Once they have decided to accept your help, you’ll need to have them sign consent forms with all their medical providers so that you will be able to provide and receive information from them. This is an important step, as it will make things much easier and go more smoothly if there is a crisis in the future. Sometimes for people in the middle of a depressive or manic episode, their sense of time becomes skewed so that important information for a medical provider, like “how long have you been feeling this way?” can be a difficult question to answer. Your ability to stay grounded in reality and keep track of details might end up being key.
Your next step? Learn what you can about bipolar disorder. Surf the net, ask your loved one’s doctor for resources, and if available, join a local community group. NAMI or your local mental health association may have groups for family members or loved ones dealing with bipolar disorder. Learn about the symptoms and signs of relapses or triggers to either mania or depression. You will have an easier time coping with behaviors and reactions if you feel like you can wrap your brain around what’s happening. Don’t burden your spouse or friend with questions, but take some time on your own to read up about this disease. You might also want to learn as much as you can about your loved one’s medication: what they take, the dosages, and how they manage their prescriptions. Sometimes when people with bipolar disorder become more acutely ill, they refuse to take medication. Having someone around who knows what was prescribed and in what dosages can be a real time saver in a crisis. Further, if your loved one becomes discouraged or frustrated with the side effects of a certain medication, you might be able to help by having a record of other medications that have been tried and what the results were.

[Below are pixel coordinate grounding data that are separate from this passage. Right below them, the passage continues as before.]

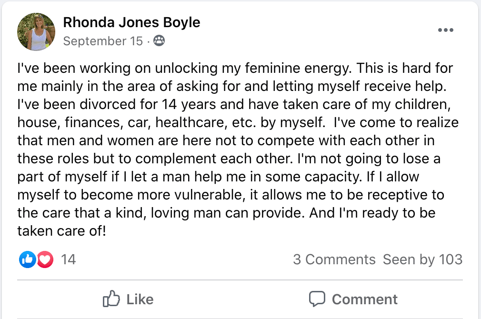Click the audience privacy icon beside date

click(x=160, y=41)
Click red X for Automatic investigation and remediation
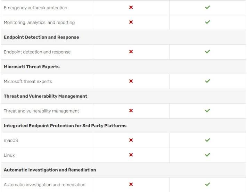Viewport: 247px width, 192px height. 131,184
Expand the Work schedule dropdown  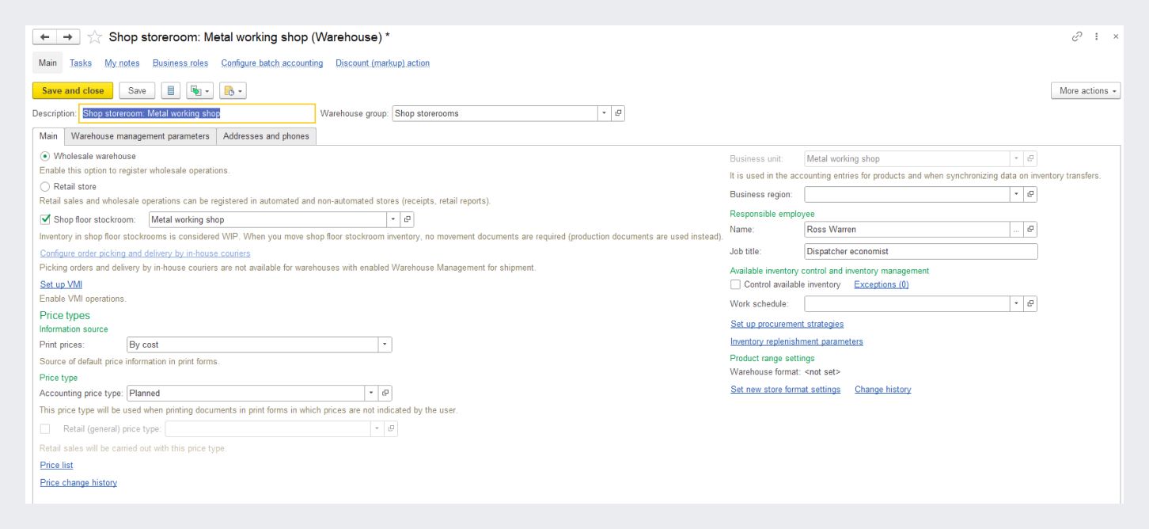1016,304
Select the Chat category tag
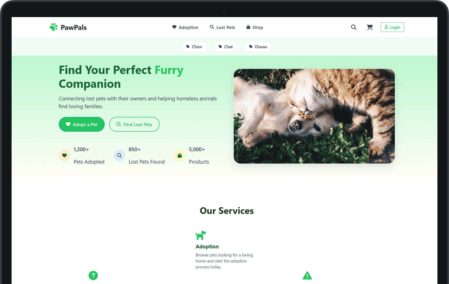This screenshot has height=284, width=449. (x=226, y=47)
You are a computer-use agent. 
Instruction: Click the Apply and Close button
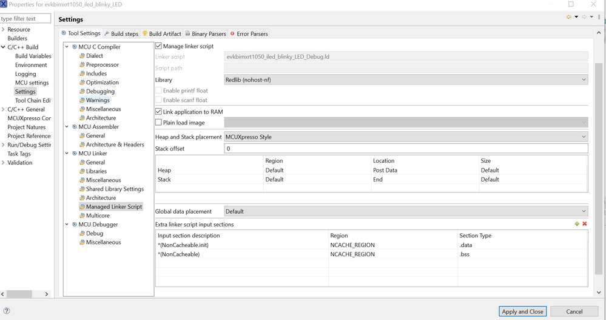[x=522, y=311]
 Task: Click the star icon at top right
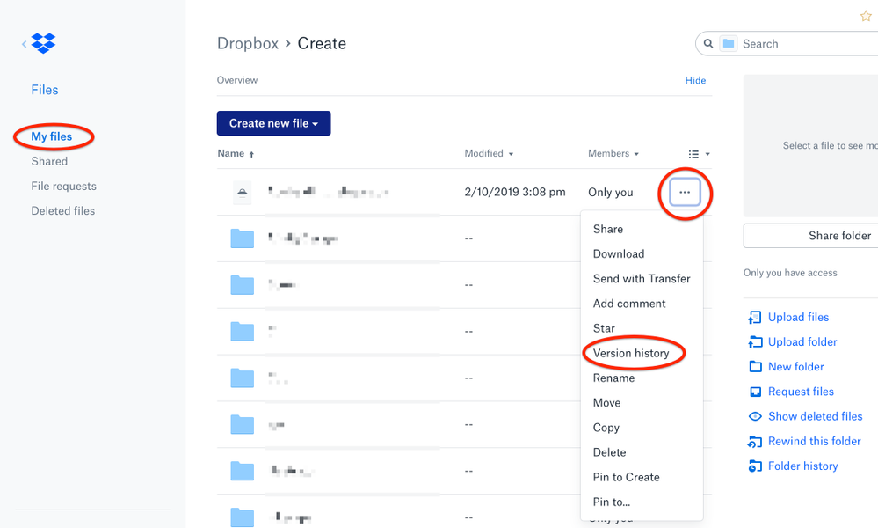pos(866,16)
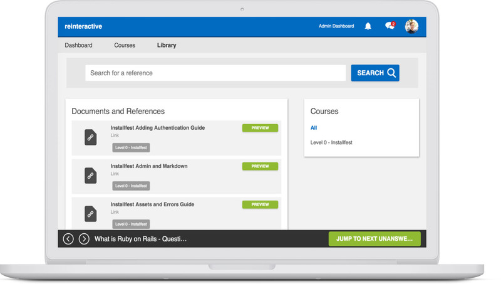
Task: Click the notification bell icon
Action: 368,26
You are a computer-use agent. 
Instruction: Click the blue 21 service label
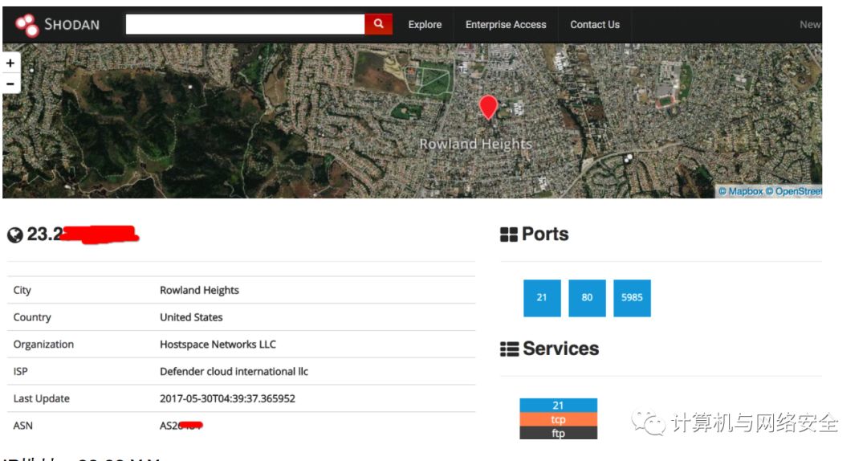(x=558, y=406)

If you live with someone who has bipolar disorder, it is likely that you will experience conflict, as the symptoms of this disease can be tough to tolerate: anger, rages, impulsive behavior, insomnia… doesn’t sound like the world’s greatest roommate, does it? Try to remember that none of these symptoms are personal and try to keep your responses from being personal too. As a parent or spouse, you need to create and hold certain limits regarding how you are treated and what words or behaviors are unacceptable, but you will also need to realize that sometimes your loved one will cross the line. Your role will be to model appropriate behavior when upset or angry and to help keep both of you safe. That may mean backing off and giving your loved one space some of the time. It may also mean asking direct and difficult questions, about medication compliance or behavior when you are not present.
Communication Really is Key
Communication will be important because at times you might feel like you are living with a prickly cactus: one moment of not paying attention and accidentally brushing up against your loved one and ouch! You’ve been prickled. Try to stay as calm as possible if your friend or spouse is manic. Don’t engage in conflict or even arguing. Own your own feelings and thoughts and use “I statements” to emphasize how clearly you are taking responsibility for what you think and feel. Be careful to avoid blaming, threatening or calling names. Statements like “You’re so mean when you get like this” or “Stop being so unreasonable” or “You should calm down” while they may speak a truth about what you are feeling, are generally not helpful at all. Try to stick with your own experience, and if it helps, force yourself to start every sentence with the phrase “I feel…”. That might help you stay focused on what’s happening inside you and not blaming or accusing.
Be ready for life to be a process, and for there to be good times and tough times. Your loved one is still your loved one, and the disease is just one facet of who they are. Enjoy what you can, laugh at as much of it as possible, and seek support where you can. Good luck!